» **TEXT PROVIDED**:
The database migration system in Django 1.7 is really great and
seems to work very well. However, since I'm a long-time South
user, there's one feature that I'm missing: the possibility to
update an existing migration (the --update flag to South's
schemamigration command).

I think it's an important feature because it allows you to make
massive changes to your models when developing a new feature, because
it rolls back the migration and rewrites it, effectively wiping
everything and starting from scratch for that migration. I can rename
tables, change foreign keys to normal fields and vice versa,
add/remove/rename M2M fields freely, etc., things that the migrations
don't normally handle very well automatically. When developing,
there's no need to retain data, so it's OK to roll back and lose all
the data in newly created tables, for example. It's also not very
efficient to leave all those intermediate steps in the migration
history to wait until squashmigrations is used some time in the
future.

» **TASK TO COMPLETE**: Return the text about Django migrations word for word, in full. The listing that comes after this isn't needed for anything here.

» **STORED DATA**:

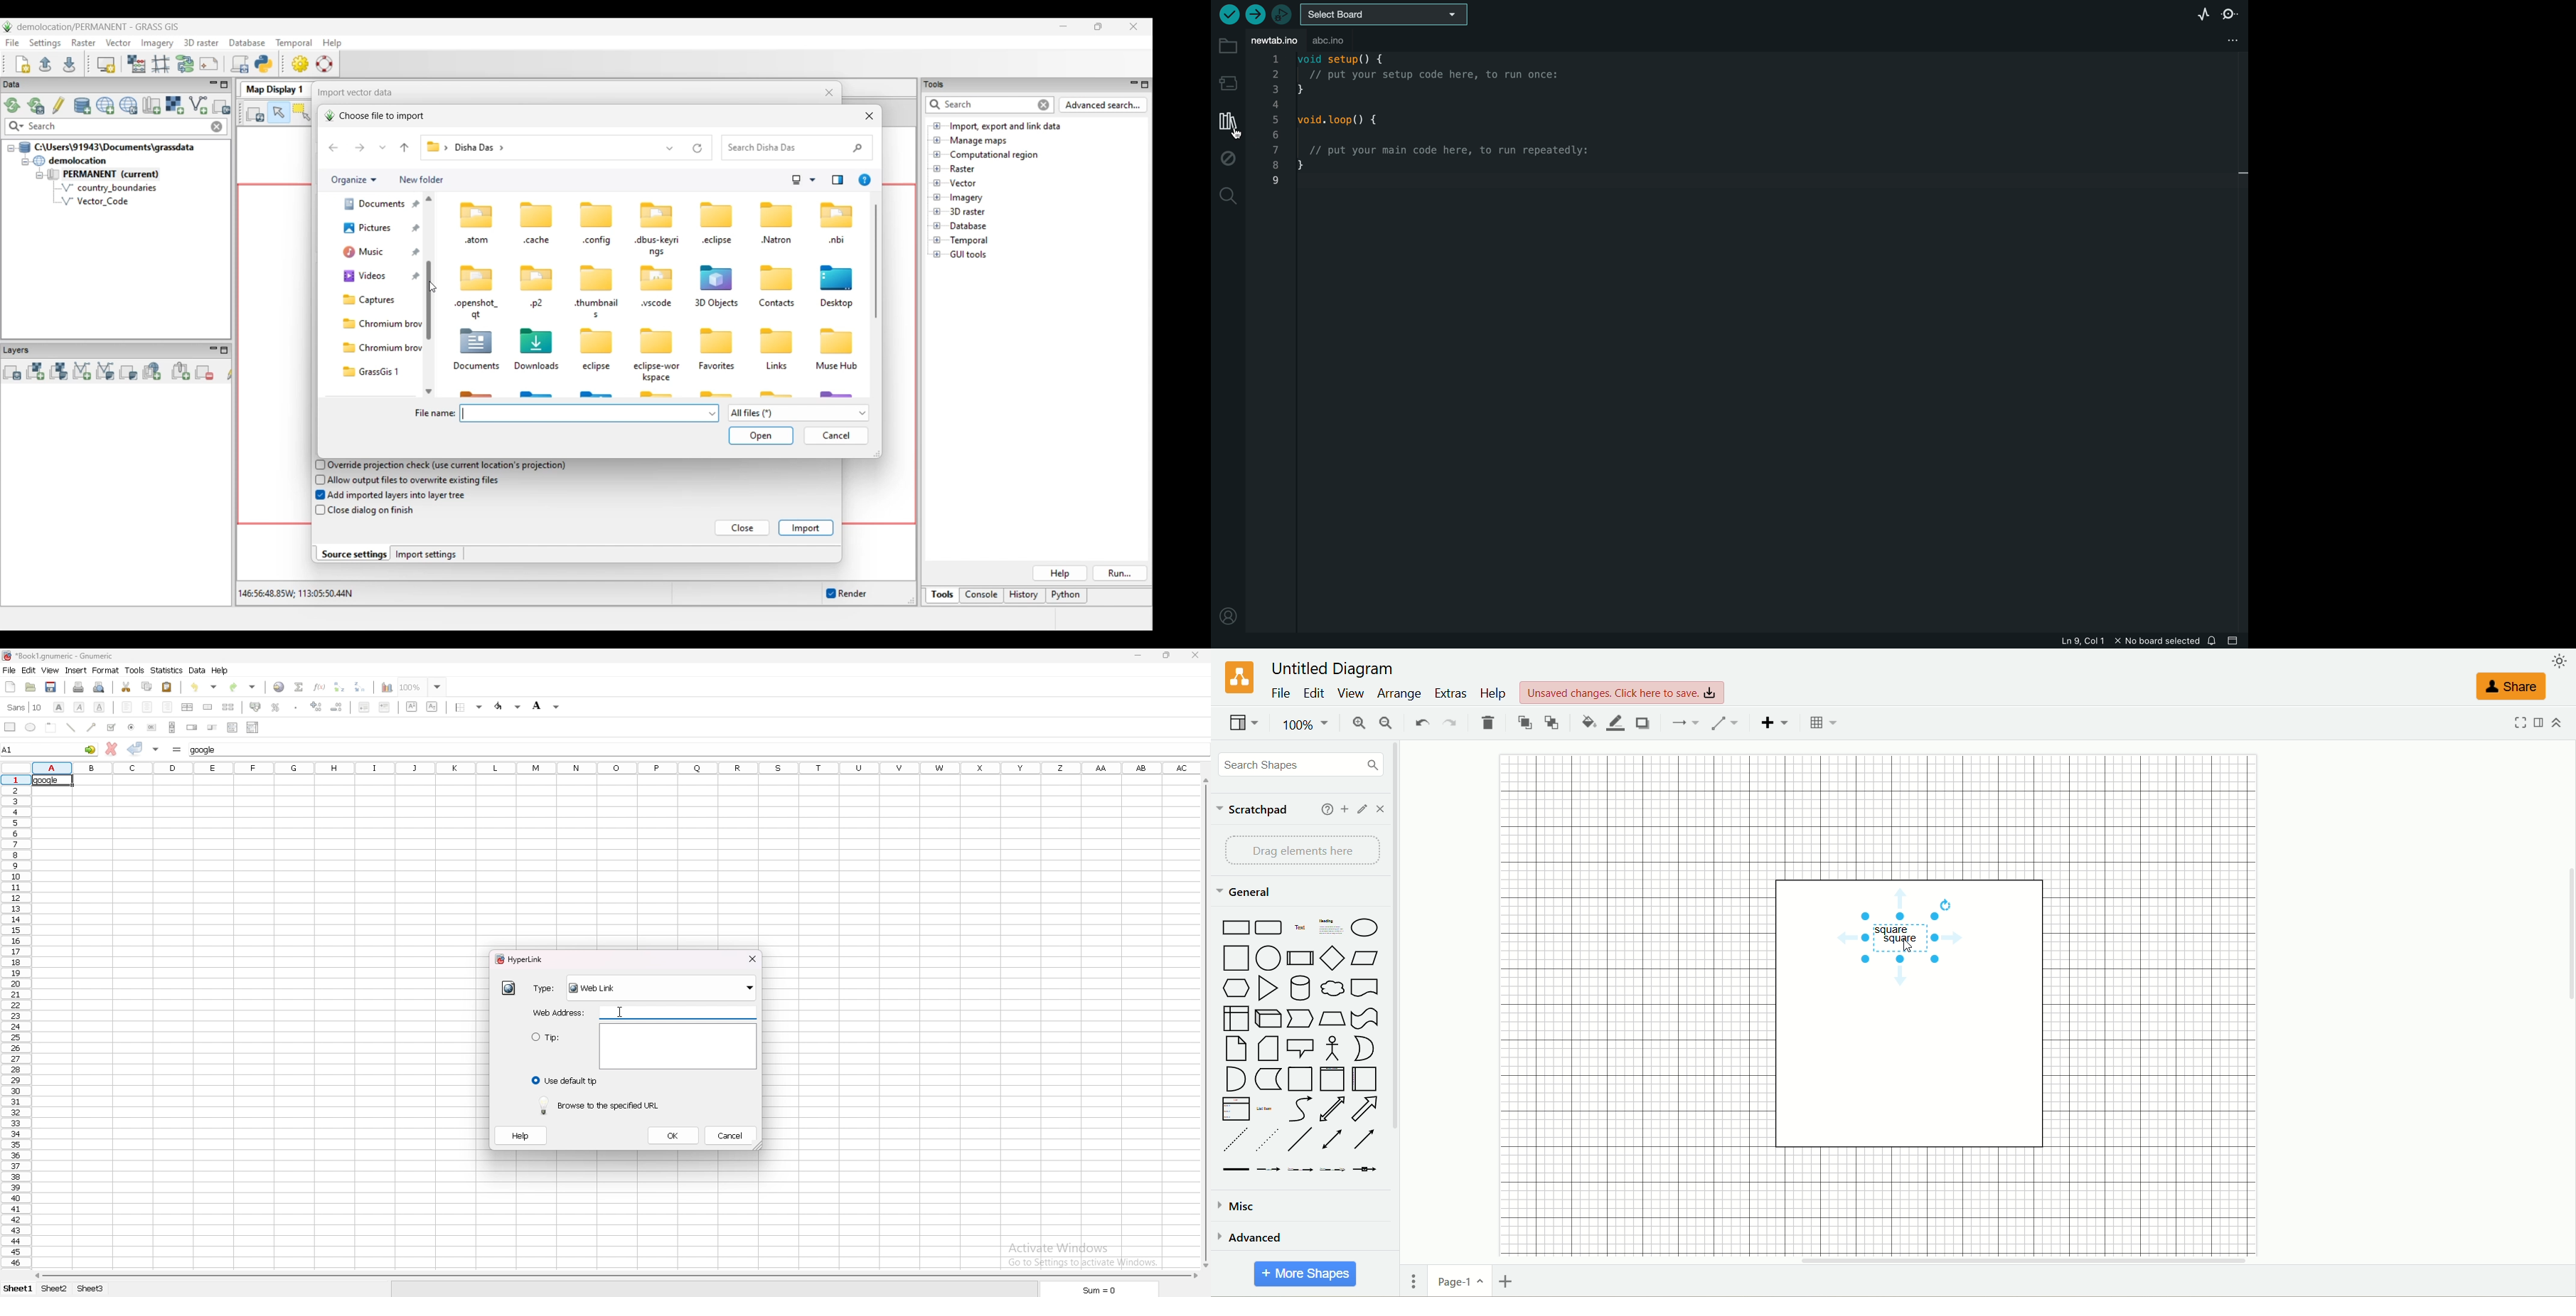 The width and height of the screenshot is (2576, 1316). I want to click on arrange, so click(1398, 694).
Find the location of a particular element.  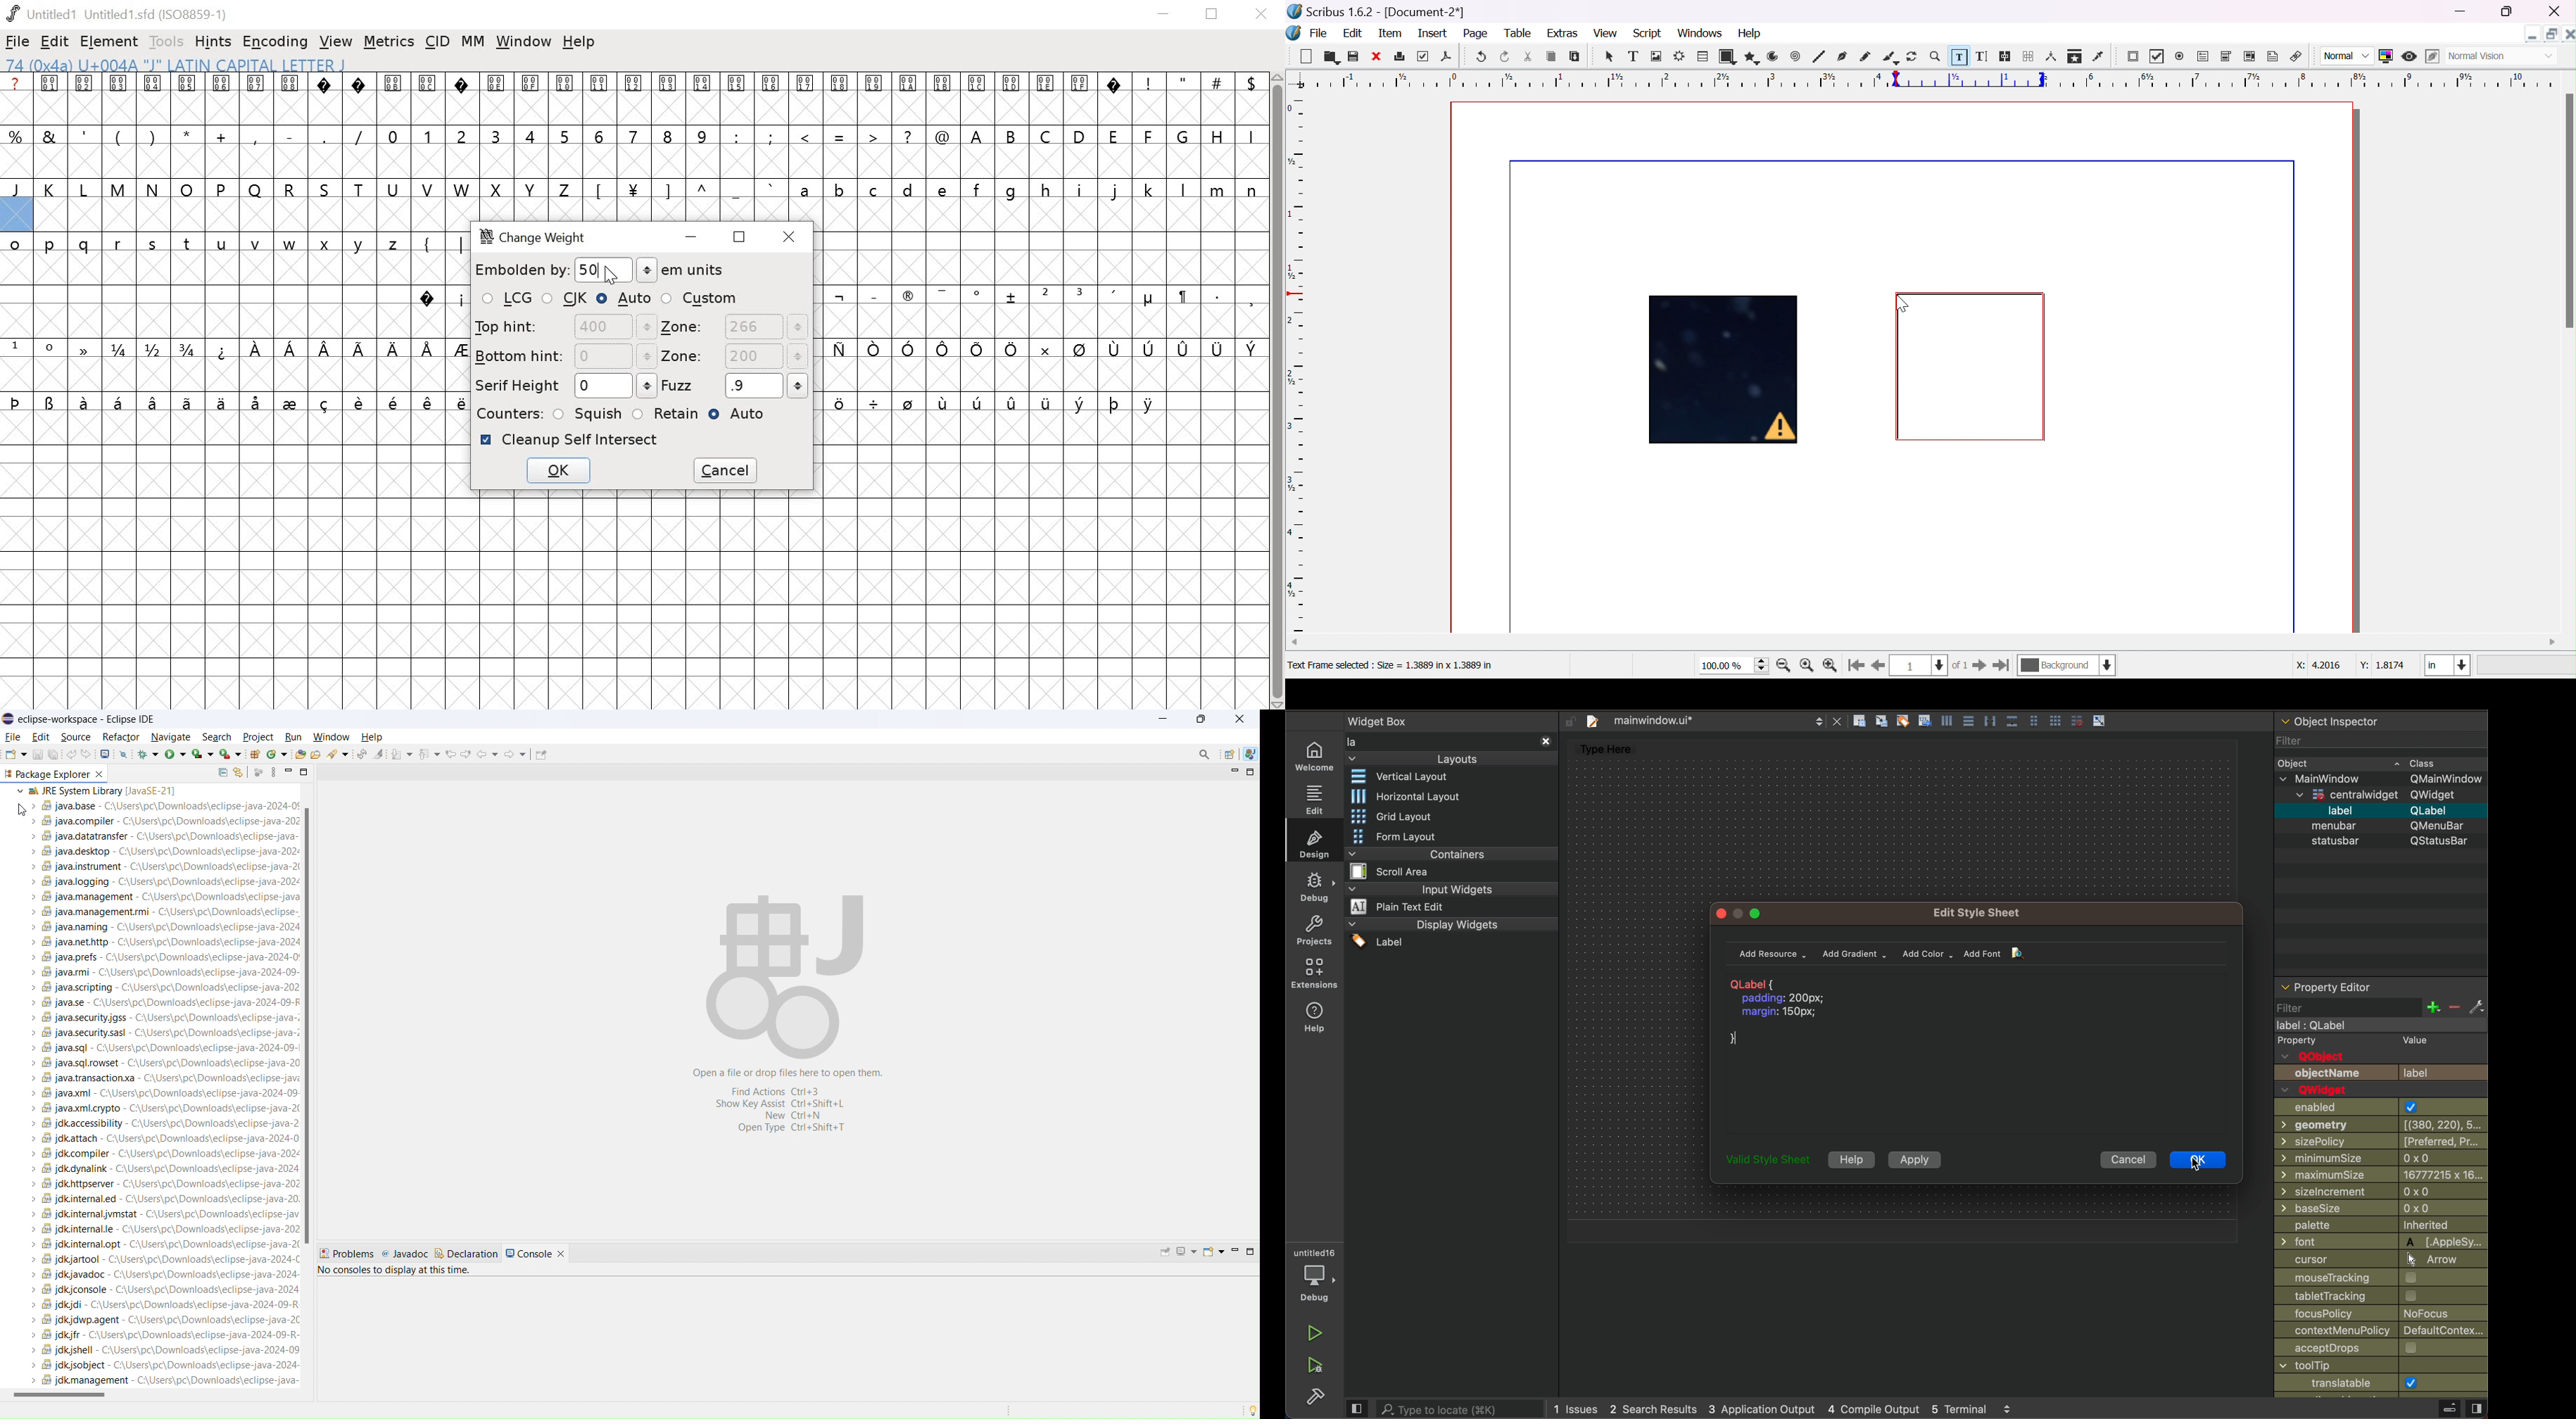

» **ANSWER BELOW**:
The database migration system in Django 1.7 is really great and
seems to work very well. However, since I'm a long-time South
user, there's one feature that I'm missing: the possibility to
update an existing migration (the --update flag to South's
schemamigration command).

I think it's an important feature because it allows you to make
massive changes to your models when developing a new feature, because
it rolls back the migration and rewrites it, effectively wiping
everything and starting from scratch for that migration. I can rename
tables, change foreign keys to normal fields and vice versa,
add/remove/rename M2M fields freely, etc., things that the migrations
don't normally handle very well automatically. When developing,
there's no need to retain data, so it's OK to roll back and lose all
the data in newly created tables, for example. It's also not very
efficient to leave all those intermediate steps in the migration
history to wait until squashmigrations is used some time in the
future.